Ella aceptó y, hay que decirlo, no lo molestó. La vida de su hijo no le interesaba demasiado. A Miguel lo criaron mayormente sus abuelos mientras ella se ocupaba de su propia vida, sin mucho éxito.

Pasaron los años. El hijo creció, se mudó con ella en la adolescencia. Cinco años pagó el alquiler y mantuvo a su madre. Ella disfrutaba la vida, gastando su pensión solo en sí misma.

Cuando Lidia cumplió cincuenta años, Miguel llevó a casa a su esposa.

¡Qué elegante es usted! se sintió incómoda Elena al conocer a su suegra. No parece una jubilada.

Al enterarse de que los jóvenes vivirían con ella, Lidia se alegró: «Ah, perfecto», dijo, pensando: «Ahora ni siquiera tendré que cocinar».

Elena creyó que era sincera, pero Miguel la aclaró:

A mi madre le faltó valor para echarnos. En los últimos cinco años, yo he pagado todo.

La visita de Ana Martínez pronto disipó las ya frágiles ilusiones:

Hija, ten cuidado. Esta mujer solo vive para sí misma. Les dará la espalda cuando les sea inconveniente. Lo importante es que te apoyes en tu marido. Me cayó bien. Pero con su madre no tuvieron suerte.

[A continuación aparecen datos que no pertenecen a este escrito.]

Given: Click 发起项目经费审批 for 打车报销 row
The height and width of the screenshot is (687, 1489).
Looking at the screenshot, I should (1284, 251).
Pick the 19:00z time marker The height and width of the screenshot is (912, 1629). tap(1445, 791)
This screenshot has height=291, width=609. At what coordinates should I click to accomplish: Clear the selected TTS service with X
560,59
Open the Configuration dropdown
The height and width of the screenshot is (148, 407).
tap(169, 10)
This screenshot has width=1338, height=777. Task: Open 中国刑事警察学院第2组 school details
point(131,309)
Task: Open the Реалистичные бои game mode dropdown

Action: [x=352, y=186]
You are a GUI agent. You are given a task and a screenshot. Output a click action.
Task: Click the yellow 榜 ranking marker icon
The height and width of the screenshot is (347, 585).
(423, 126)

Pasaron seis meses. Lidia se enamoró. Un hombre llamado Andrés empezó a aparecer cada vez más. Y entonces

Tienen dos semanas para mudarse. Vendo el apartamento. Me voy a Valencia.

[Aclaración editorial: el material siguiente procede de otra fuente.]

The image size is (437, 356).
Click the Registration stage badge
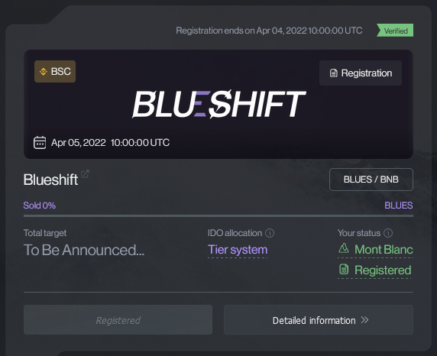click(361, 73)
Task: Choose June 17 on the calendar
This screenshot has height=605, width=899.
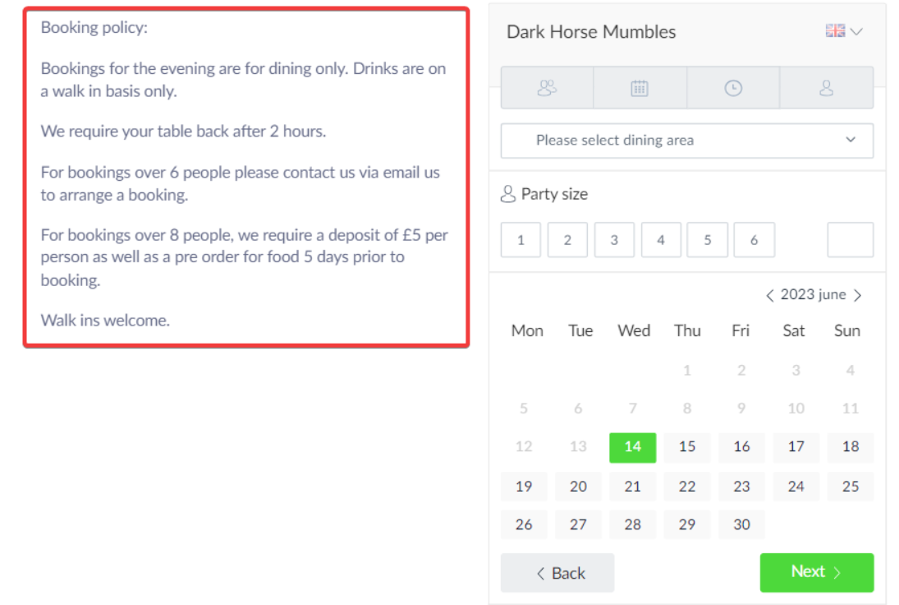Action: pos(796,447)
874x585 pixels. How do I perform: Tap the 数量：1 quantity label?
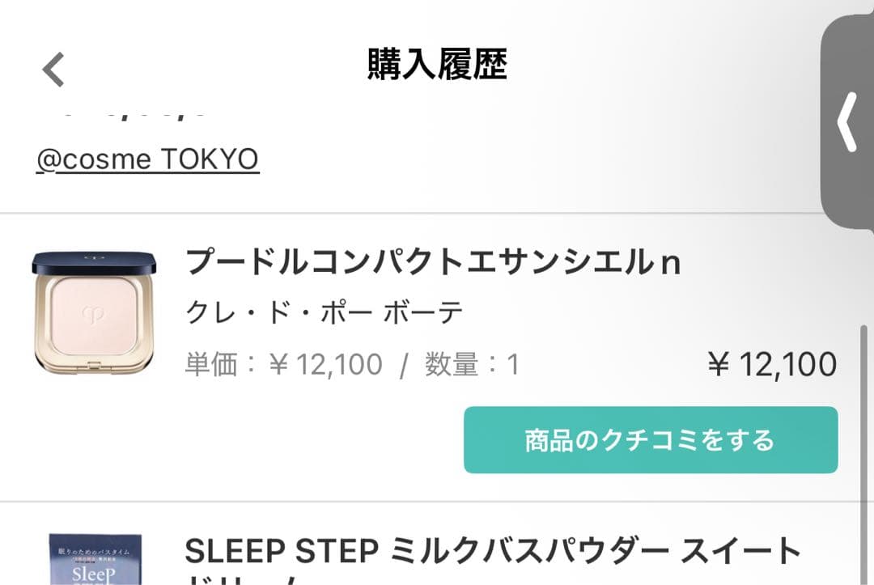pyautogui.click(x=472, y=365)
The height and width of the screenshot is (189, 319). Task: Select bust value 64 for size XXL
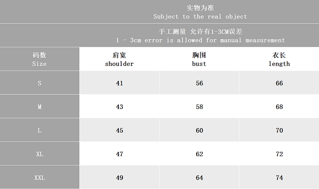pos(199,177)
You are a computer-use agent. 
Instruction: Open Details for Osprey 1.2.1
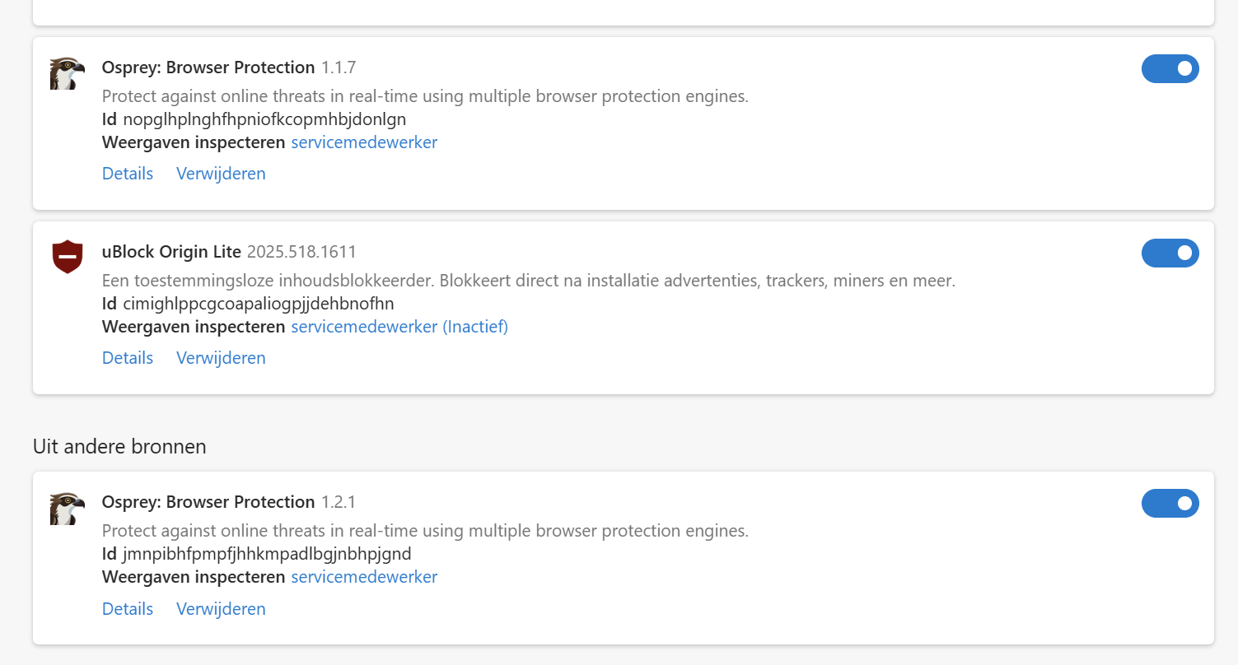[x=128, y=609]
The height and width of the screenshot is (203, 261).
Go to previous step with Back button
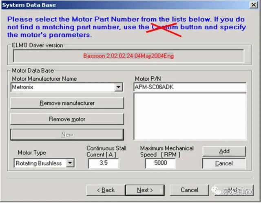pyautogui.click(x=106, y=190)
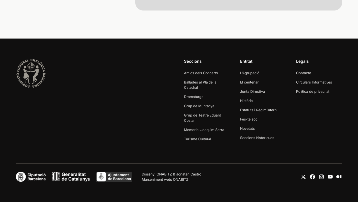
Task: Click the Ajuntament de Barcelona logo
Action: pos(114,177)
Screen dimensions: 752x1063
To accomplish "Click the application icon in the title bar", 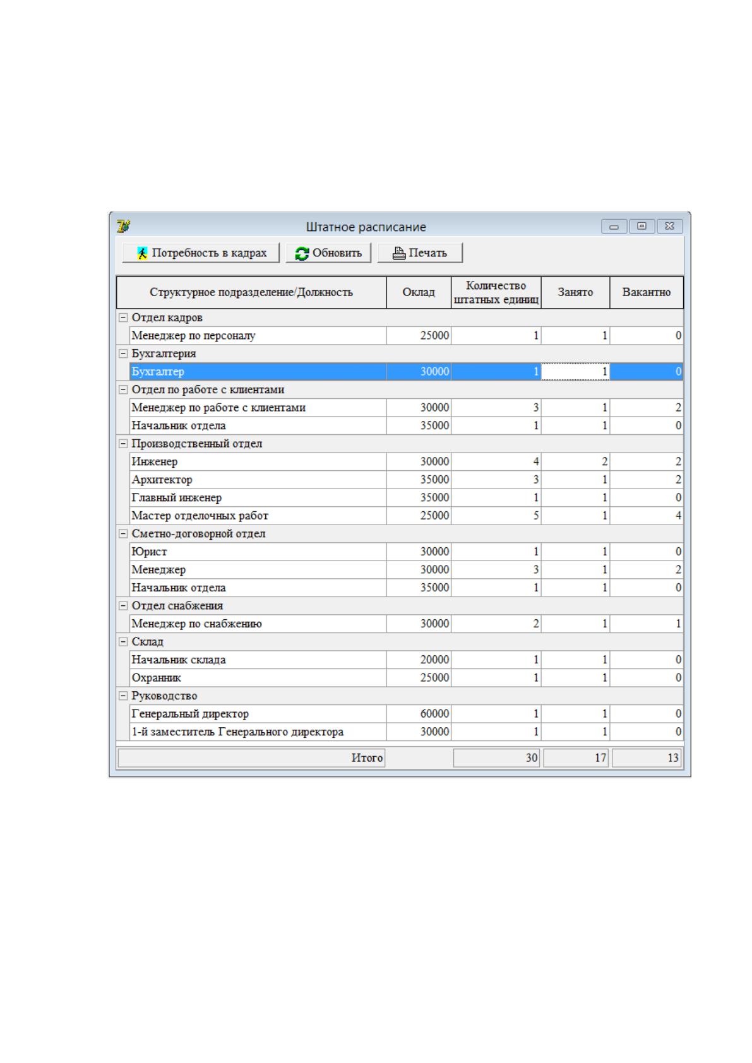I will (123, 225).
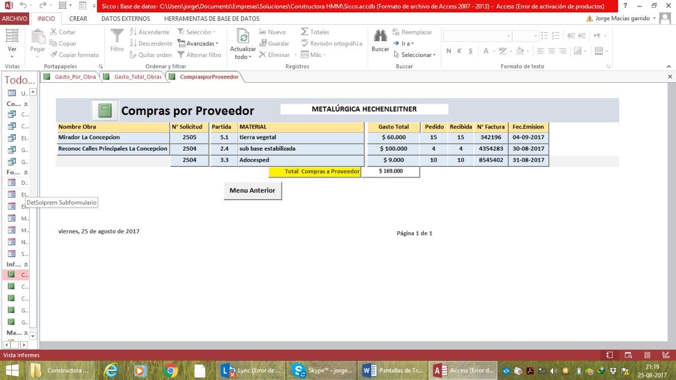Click the Reemplazar button
The width and height of the screenshot is (676, 380).
(x=412, y=32)
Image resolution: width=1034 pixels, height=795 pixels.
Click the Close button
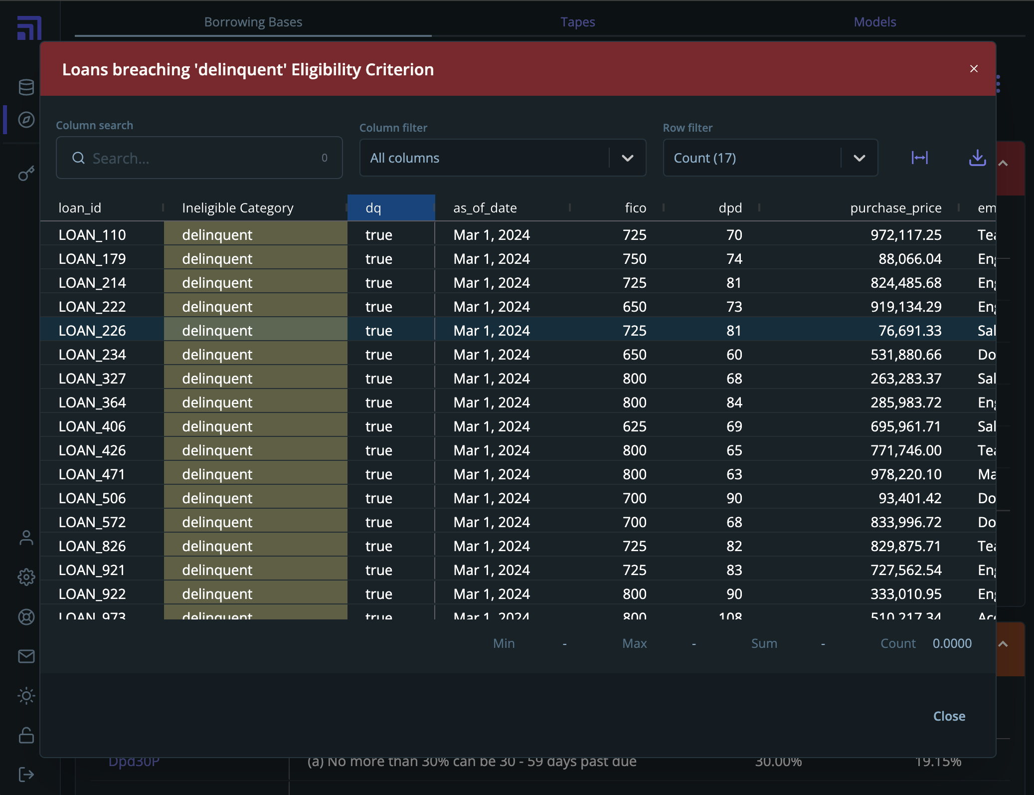pos(949,716)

¿Lo dices en serio? preguntó Miguel, impactado.

¿Qué? Tengo derecho. El apartamento es mío. Me lo regalaron mis padres.

¿Y nos echas?

Sí. Todo es legal.

Miguel se puso la chaqueta en silencio y salió. Esa noche, él y Elena ya estaban empaquetando sus cosas. Se mudaron con un compañero que buscaba inquilinos. Un mes después, Lidia vendió la casa y se fue a Valencia con Andrés.

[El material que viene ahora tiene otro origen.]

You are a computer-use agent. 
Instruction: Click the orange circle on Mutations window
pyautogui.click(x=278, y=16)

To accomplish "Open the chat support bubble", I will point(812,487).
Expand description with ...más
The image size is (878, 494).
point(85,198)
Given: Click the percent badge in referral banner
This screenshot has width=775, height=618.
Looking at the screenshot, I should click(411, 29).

Días después, Miguel intentó pedirle dinero prestado:

No, claro que no. Tengo otros gastos planeados respondió fría su madre.

Bueno, suerte dijo él.

Igualmente sonrió ella. Ni siquiera lo abrazó al despedirse.

Pasó un año. Lidia llamó: se había separado de Andrés, él le había quitado todo su dinero y desapareció. Se quedó sola, sin casa. Regresó y anunció de inmediato:

Voy a vivir con vosotros.

No. Toma el dinero que te queda, pide una hipoteca.

¿Una hipoteca? ¿A mi edad? ¿Con mi pensión?

Busca trabajo. Tendrás que arreglártelas, como todos.

¿Así que no me ayudas?

No te debo nada, madre.

Ella estalló:

¡Eres un ingrato! ¡Te crié!

Solo sigo tu ejemplo respondió el hijo con tranquilidad.

Lidia vivió con amigas mientras tuvo dinero. Luego, rechazo tras rechazo. Y volvió otra vez con su hijo.

Madre, no estás enferma ni eres vieja. Busca trabajo. Alquila una habitación al menos. Haz algo.

¿No te da lástima por mí?

No. Me recuerdas a esa cigarra que cantó todo el verano.

Más tarde, Lidia se arregló no con un trabajo, sino con un nuevo matrimonio. Con el primero que apareció. Pero al menos tenía casa.